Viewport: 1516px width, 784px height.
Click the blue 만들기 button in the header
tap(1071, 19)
=-=-=-=-=
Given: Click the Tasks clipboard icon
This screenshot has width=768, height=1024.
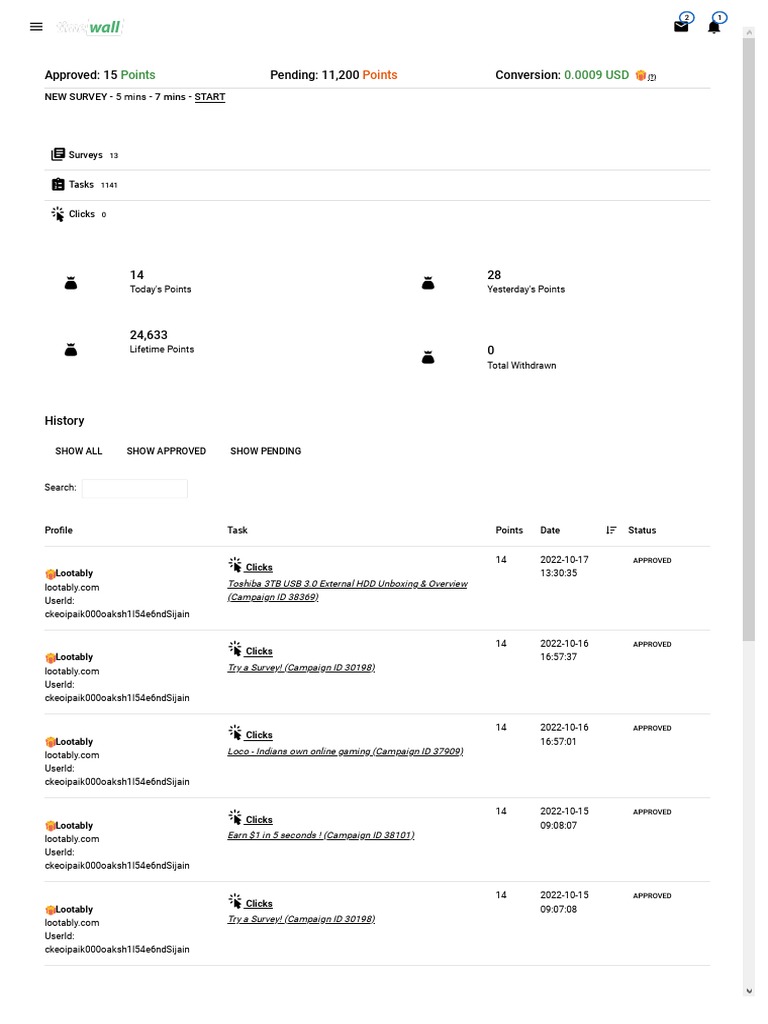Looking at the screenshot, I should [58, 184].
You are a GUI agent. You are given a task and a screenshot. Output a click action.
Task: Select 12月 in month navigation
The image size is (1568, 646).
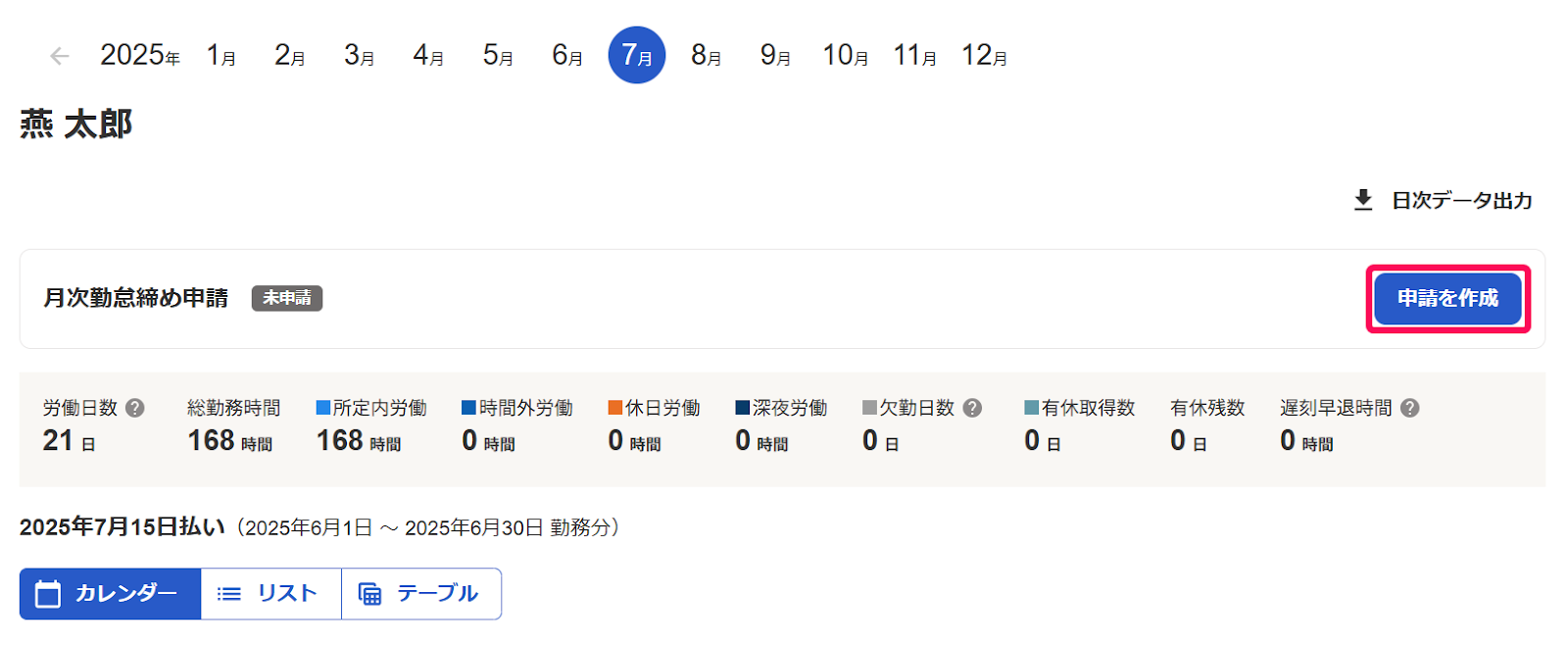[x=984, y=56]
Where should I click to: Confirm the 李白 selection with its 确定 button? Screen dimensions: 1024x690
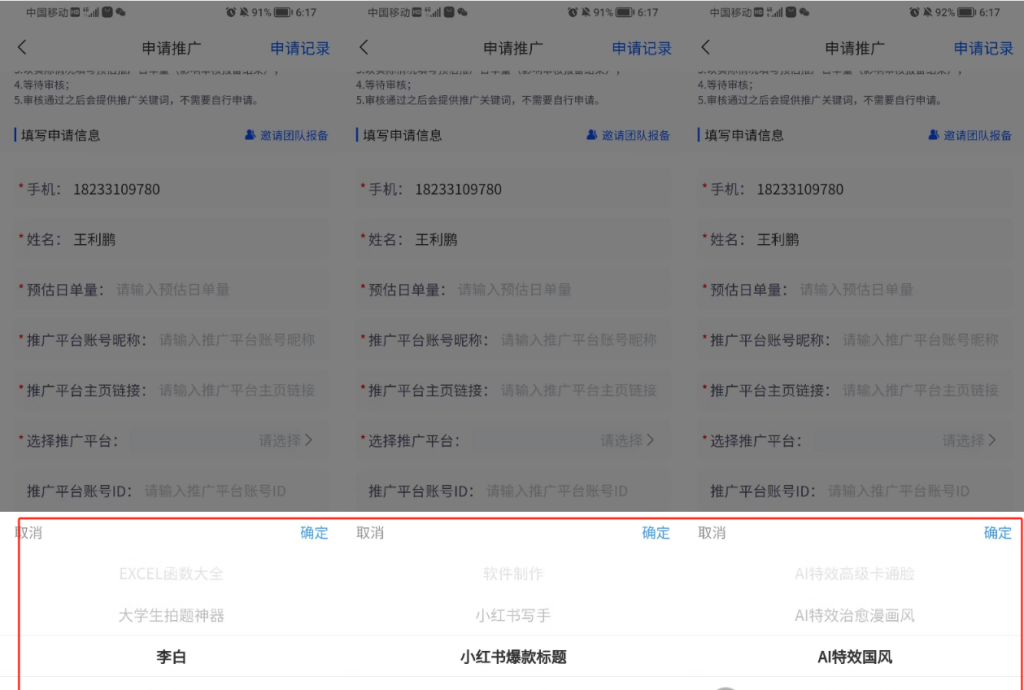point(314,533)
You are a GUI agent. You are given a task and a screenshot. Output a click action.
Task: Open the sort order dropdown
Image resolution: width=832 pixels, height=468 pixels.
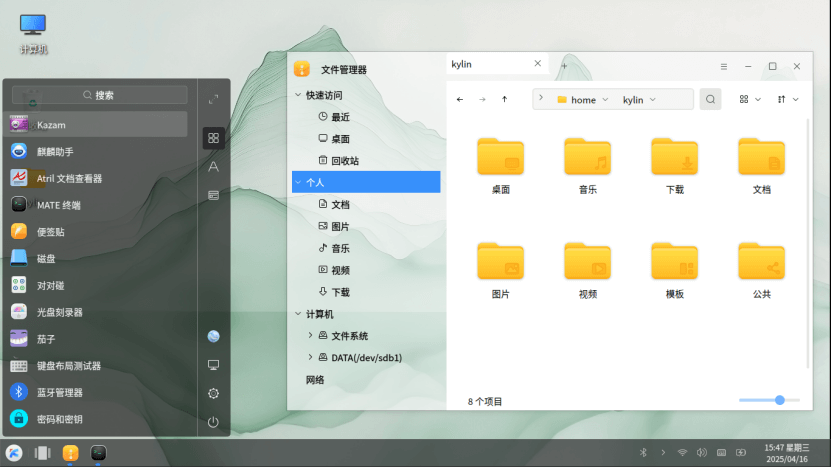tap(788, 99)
=-=-=-=-=
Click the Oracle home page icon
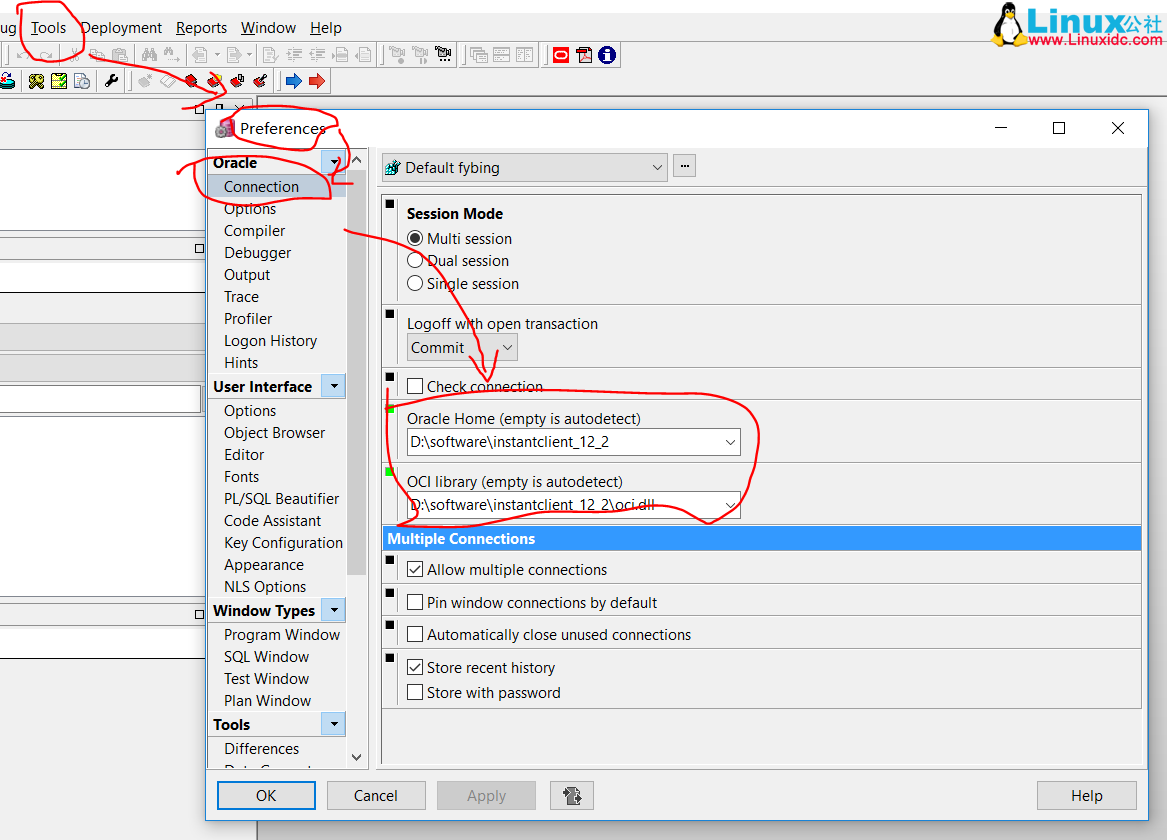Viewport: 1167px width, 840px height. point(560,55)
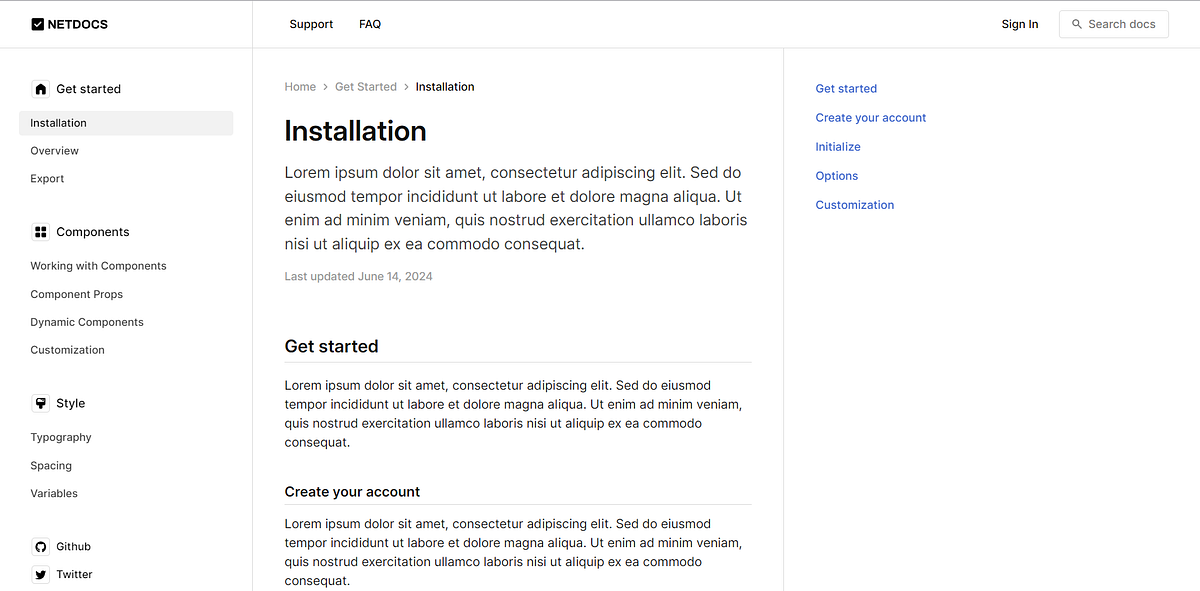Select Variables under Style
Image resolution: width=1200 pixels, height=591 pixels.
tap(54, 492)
=-=-=-=-=
- [TO BE DONE] Rewrite the records between the line containing "Viewport: 1516px width, 784px height." and the line containing "tap(1071, 19)", inclusive, as a numbered list with blank lines omitted.

- [EXERCISE RESPONSE]
1. Viewport: 1516px width, 784px height.
2. Click the blue 만들기 button in the header
3. tap(1071, 19)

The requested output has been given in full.